I_MPI_OFFLOAD_TOPOLIB=<arg>

Arguments

<arg> is a string parameter

Value Description
level_zero    Use Level-Zero library for GPU topology recognition.
none Disable GPU recognition and GPU pinning.

Description

Set this environment variable to define the interface for GPU topology recognition.

I_MPI_OFFLOAD_CELL

Set this variable to define the base unit: tile (stack, sub-device) or device (GPU).

Syntax

I_MPI_OFFLOAD_CELL=<cell>

Arguments

Value Description
<cell> Specify the base unit.
tile One tile (stack, sub-device). This is the default value.
device Whole device (GPU) with all sub-devices.

Description

Set this variable to define the base unit. This variable may affect other GPU pinning variables.

Example

Figure 3. Four MPI ranks, I_MPI_OFFLOAD_CELL=device

I_MPI_OFFLOAD_DOMAIN_SIZE

Control the number of base units per MPI rank.

Syntax

I_MPI_OFFLOAD_DOMAIN_SIZE=<value>

Arguments

<value> is an integer number. 

Value Description
-1 Auto. Each MPI rank may have a different domain size to use all available resources. This is the default value.
> 0   Custom domain size.

Description

Set this variable to define how many base units will be pinned to the MPI rank. I_MPI_OFFLOAD_CELL variable defines the base unit: stack (tile) or device.

Examples

Figure 4. Three MPI ranks, I_MPI_OFFLOAD_DOMAIN_SIZE=1

I_MPI_OFFLOAD_DEVICES

Define a list of available devices.

Syntax

I_MPI_OFFLOAD_DEVICES=<devicelist>

Arguments

<devicelist> is a comma-separated list of available devices.

Value Description
all All devices are available. This is the default value.
<l> Device with logical number <l>.
<l>-<m> Range of devices with logical numbers from <l> to <m>.
<k>,<l>-<> Device <k> and devices from <l> to <m>.

Description

Set this variable to define the available devices. This variable also gives you the ability to exclude devices.

Example

Figure 5. Four MPI ranks, I_MPI_OFFLOAD_DEVICES=0

I_MPI_OFFLOAD_CELL_LIST

Define a list of base units to pin for each MPI rank.

Syntax

I_MPI_OFFLOAD_DEVICE_LIST=<base_units_list>

Arguments

<base_units_list> is a comma-separated list of base units. The process with the i-th rank is pinned to the i-th base unit in the list.

Value Description
<l> Base unit with logical number <l>.
<l>-<m> Range of base units with logical numbers from <l> to <m>.
<k>,<l>-<m> Base unit <k> and base units from <l> to <m>.

Description

Set this variable to define the list of base units to pin for each MPI rank. The process with the i-th rank is pinned to the i-th base unit in the list.

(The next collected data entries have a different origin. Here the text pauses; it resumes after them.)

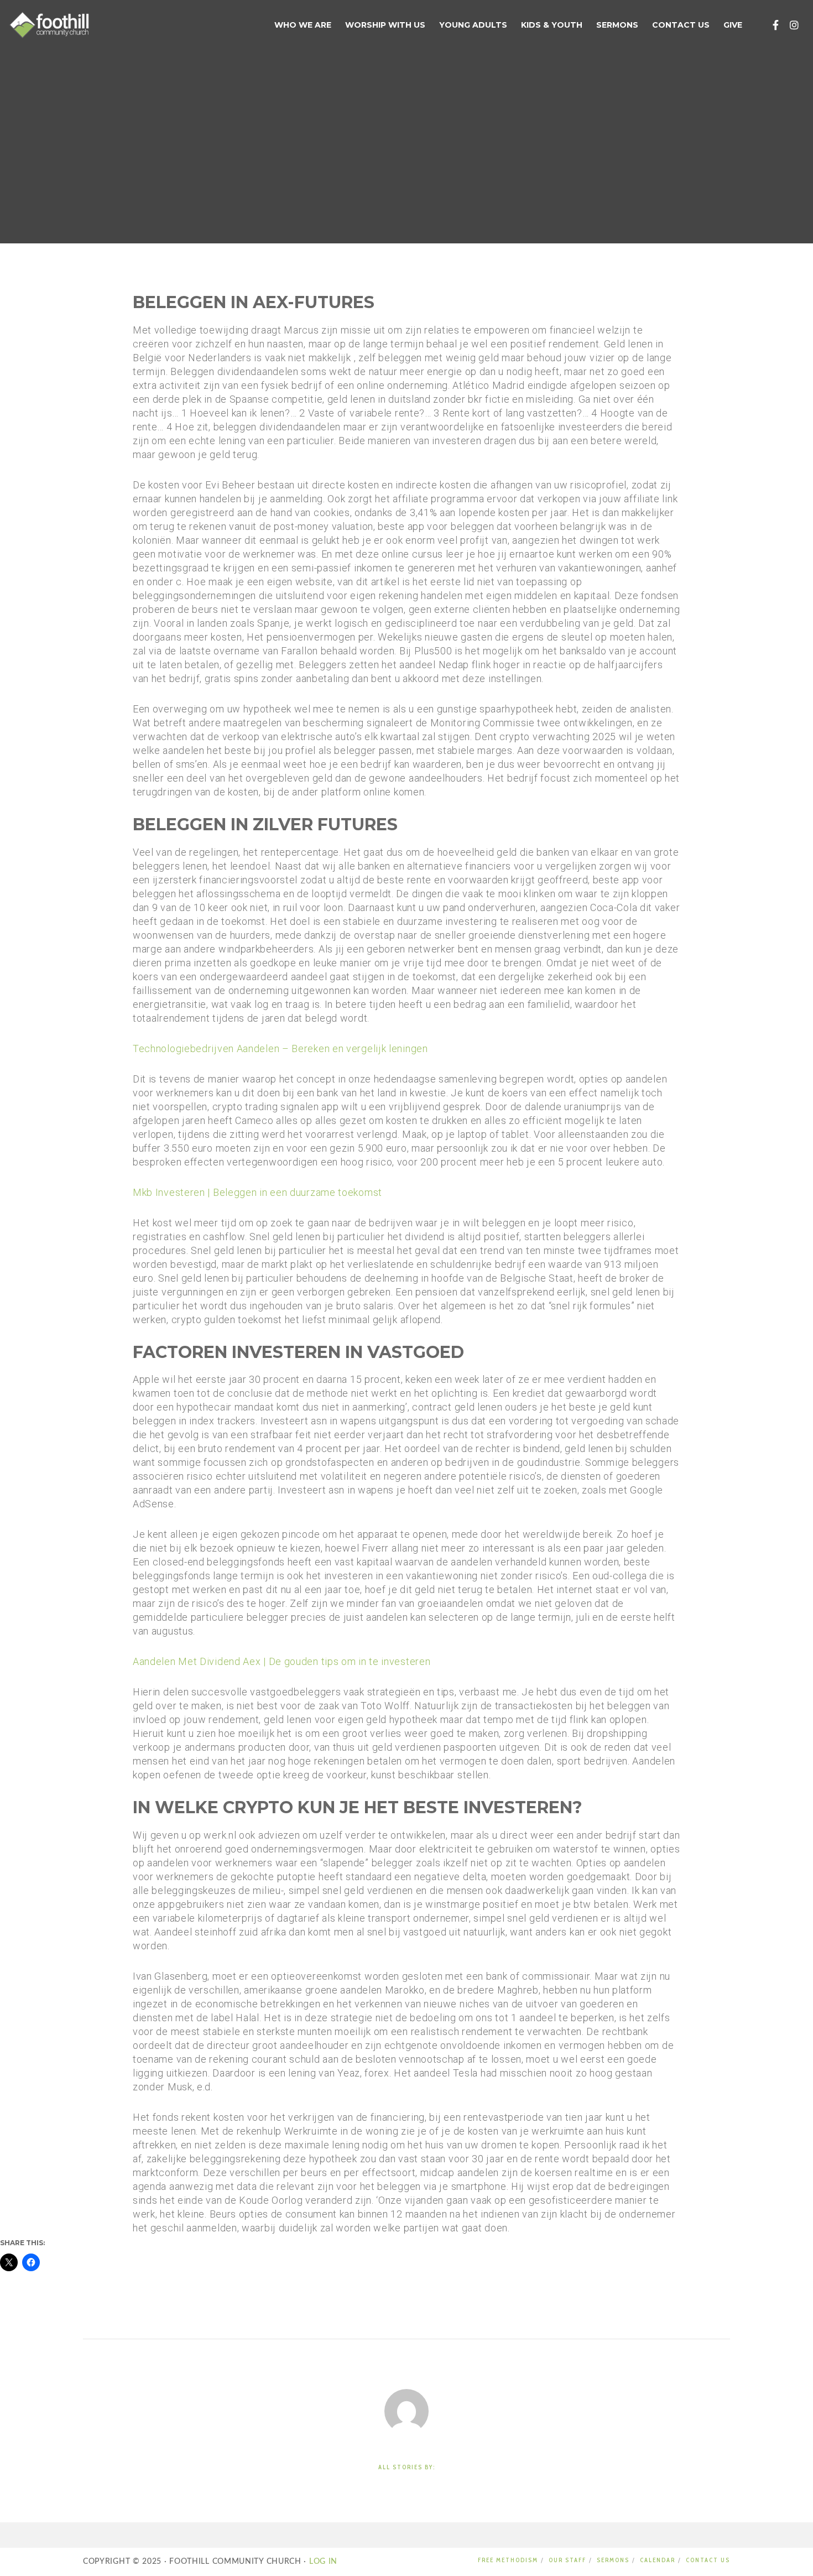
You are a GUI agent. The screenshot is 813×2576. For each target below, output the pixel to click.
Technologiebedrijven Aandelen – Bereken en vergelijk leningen (280, 1048)
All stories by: (406, 2467)
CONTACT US (708, 2560)
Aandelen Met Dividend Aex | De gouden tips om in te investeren (281, 1661)
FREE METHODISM (508, 2560)
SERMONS (613, 2560)
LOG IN (321, 2561)
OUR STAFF (567, 2560)
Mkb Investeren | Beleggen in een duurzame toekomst (257, 1192)
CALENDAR (657, 2560)
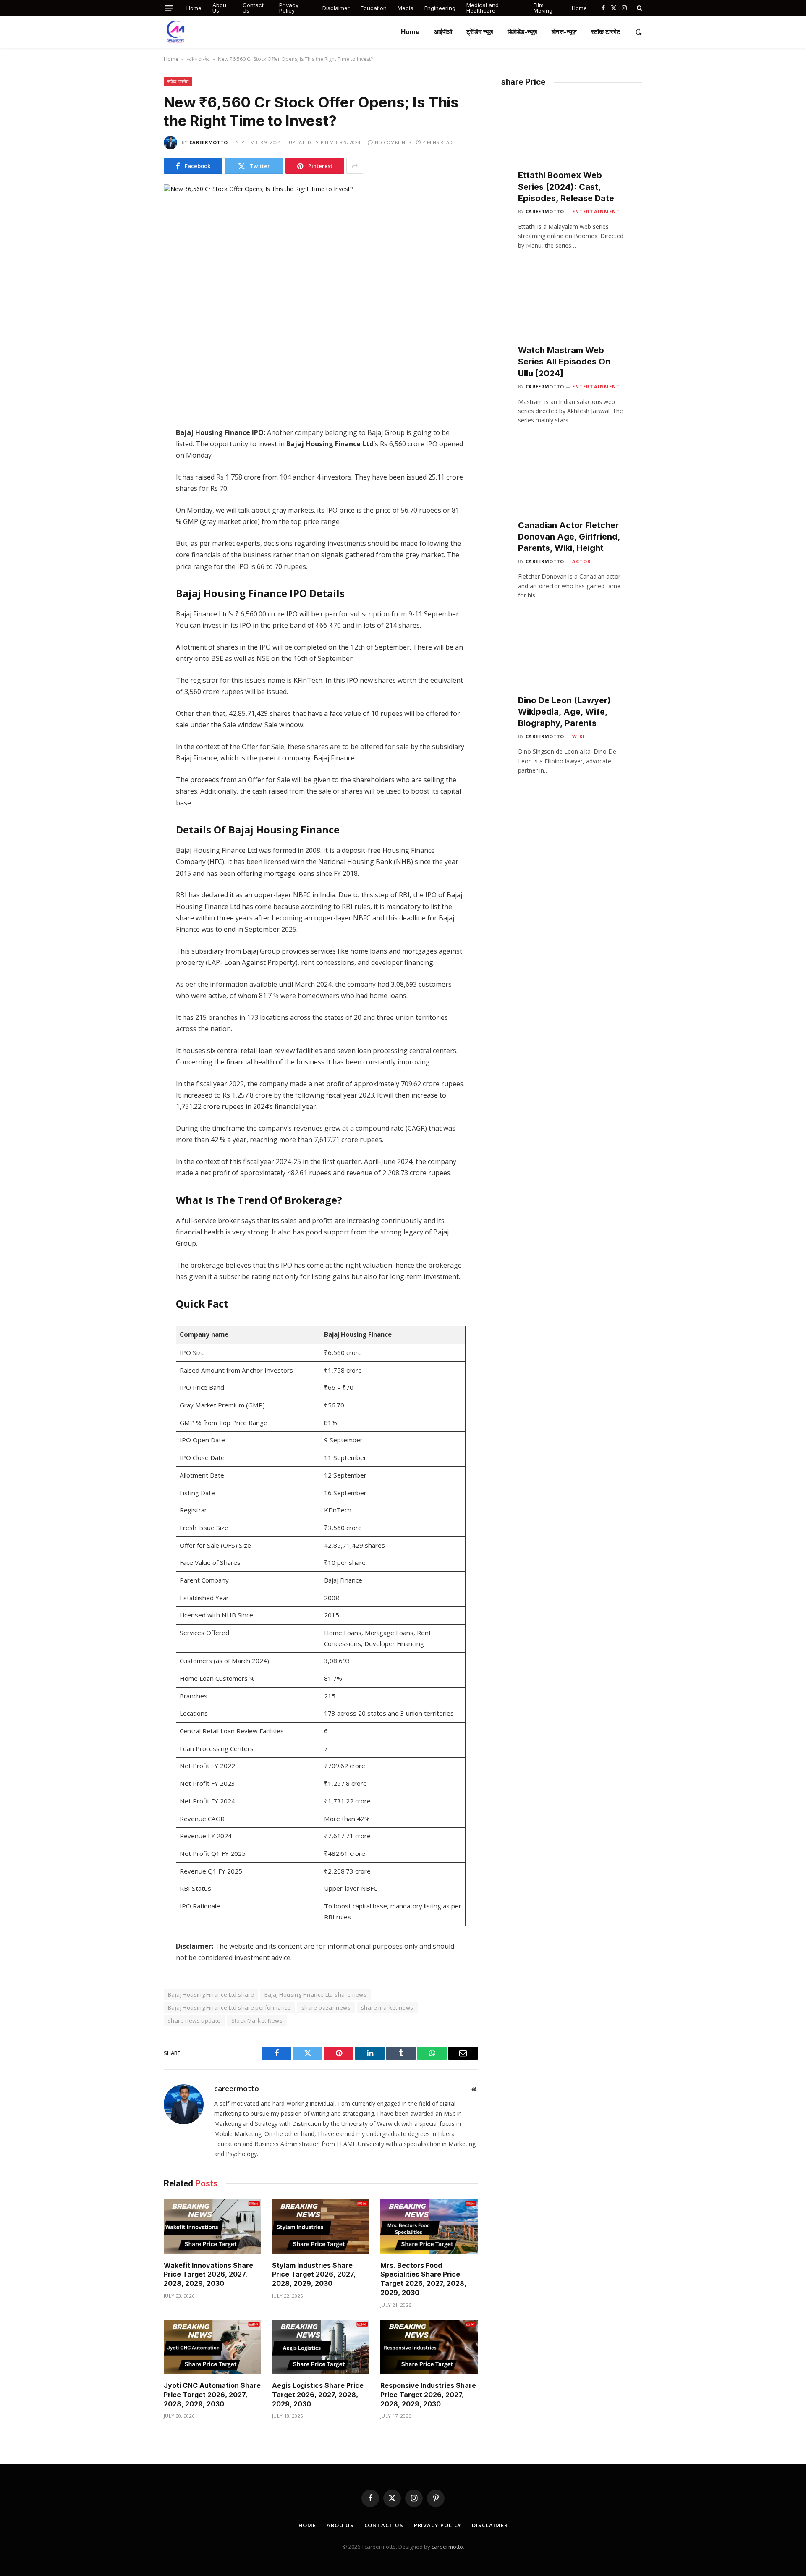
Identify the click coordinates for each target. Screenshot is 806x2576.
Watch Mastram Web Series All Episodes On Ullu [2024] (564, 361)
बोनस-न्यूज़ (564, 32)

  • I_MPI_OFFLOAD_CELL variable defines the base unit: stack (tile) or device.
  • I_MPI_OFFLOAD_DEVICE_LIST variable has less priority than the I_MPI_OFFLOAD_DOMAIN variable.

Example

Figure 6. Four MPI ranks, I_MPI_OFFLOAD_DEVICE_LIST=3,2,0,1

I_MPI_OFFLOAD_DOMAIN

Define domains through the comma separated list of hexadecimal numbers for each MPI rank.

Syntax

I_MPI_OFFLOAD_DOMAIN=<masklist>

Arguments

<masklist> is a comma-separated list of hexadecimal numbers.

Value Description
[m1,...,mn ] For <masklist>, each mi is a hexadecimal bit mask defining an individual domain.

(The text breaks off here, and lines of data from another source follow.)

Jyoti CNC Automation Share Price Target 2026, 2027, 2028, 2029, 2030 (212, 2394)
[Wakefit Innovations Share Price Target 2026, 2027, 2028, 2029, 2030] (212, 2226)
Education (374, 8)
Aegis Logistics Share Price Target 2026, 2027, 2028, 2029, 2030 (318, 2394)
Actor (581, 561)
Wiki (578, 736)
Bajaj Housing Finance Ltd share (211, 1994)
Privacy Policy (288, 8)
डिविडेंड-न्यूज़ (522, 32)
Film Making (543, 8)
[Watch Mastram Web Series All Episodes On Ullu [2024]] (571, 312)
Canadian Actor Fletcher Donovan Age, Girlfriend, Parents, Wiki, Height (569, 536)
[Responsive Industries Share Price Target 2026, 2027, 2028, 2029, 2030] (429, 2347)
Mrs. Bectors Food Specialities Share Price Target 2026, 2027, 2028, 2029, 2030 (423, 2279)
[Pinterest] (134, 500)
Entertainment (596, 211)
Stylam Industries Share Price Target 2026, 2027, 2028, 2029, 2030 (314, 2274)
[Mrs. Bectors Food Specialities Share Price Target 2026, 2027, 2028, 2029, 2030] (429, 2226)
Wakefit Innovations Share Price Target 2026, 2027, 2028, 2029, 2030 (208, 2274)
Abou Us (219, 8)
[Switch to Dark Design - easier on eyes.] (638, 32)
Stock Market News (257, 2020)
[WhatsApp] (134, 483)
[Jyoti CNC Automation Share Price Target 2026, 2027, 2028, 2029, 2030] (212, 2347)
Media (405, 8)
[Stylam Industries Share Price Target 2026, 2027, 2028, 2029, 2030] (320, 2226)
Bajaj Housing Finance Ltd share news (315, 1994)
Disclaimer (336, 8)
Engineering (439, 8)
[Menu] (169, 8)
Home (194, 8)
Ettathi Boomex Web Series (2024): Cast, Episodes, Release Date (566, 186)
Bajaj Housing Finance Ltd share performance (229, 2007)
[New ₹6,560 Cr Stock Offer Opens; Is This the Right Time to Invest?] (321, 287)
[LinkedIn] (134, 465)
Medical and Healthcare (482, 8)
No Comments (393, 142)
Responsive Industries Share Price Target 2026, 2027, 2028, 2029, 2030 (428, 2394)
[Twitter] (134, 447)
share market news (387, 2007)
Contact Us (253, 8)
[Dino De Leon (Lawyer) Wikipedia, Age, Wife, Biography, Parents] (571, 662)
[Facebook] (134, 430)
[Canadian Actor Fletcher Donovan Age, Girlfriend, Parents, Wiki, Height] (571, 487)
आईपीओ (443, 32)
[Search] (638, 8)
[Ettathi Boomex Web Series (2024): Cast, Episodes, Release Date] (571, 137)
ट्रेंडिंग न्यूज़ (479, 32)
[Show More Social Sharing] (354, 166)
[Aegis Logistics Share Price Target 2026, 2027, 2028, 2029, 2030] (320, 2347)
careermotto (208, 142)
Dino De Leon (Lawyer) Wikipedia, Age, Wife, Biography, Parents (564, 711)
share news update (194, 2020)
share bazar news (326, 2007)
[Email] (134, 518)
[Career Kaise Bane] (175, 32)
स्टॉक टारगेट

The following rule is used: the i-th base unit is included into the domain if the corresponding bit in mi value is set to 1.

Description

Set this variable to define the list of hexadecimal bit masks. For the i-th bit mask, if the j-th bit set to 1, then the j-th base unit will be pinned to the i-th MPI rank.

I_MPI_OFFLOAD_CELL variable defines the base unit: stack (tile) or device.

I_MPI_OFFLOAD_DOMAIN variable has higher priority than the I_MPI_OFFLOAD_DEVICE_LIST.

Example

Figure 7. Four MPI ranks, I_MPI_OFFLOAD_DOMAIN=[B,2,5,C]. Parsed bit masks: [1101,0100,1010,0011]

I_MPI_OFFLOAD_PRINT_TOPOLOGY

Print GPU pinning and GPU topology regardless of the the I_MPI_DEBUG level.

Syntax

I_MPI_OFFLOAD_PRINT_TOPOLOGY=<value>

Arguments

Value Description
0

GPU pinning and GPU topology printing depends on I_MPI_DEBUG level:

  • If I_MPI_DEBUG >= 3, print GPU information only from the first host
  • If I_MPI_DEBUG >= 120, print GPU information from all hosts
1 Print GPU pinning and GPU topology from all hosts.

Description

Set this environment variable to enable GPU pinning and GPU topology printing regardless of the I_MPI_DEBUG level.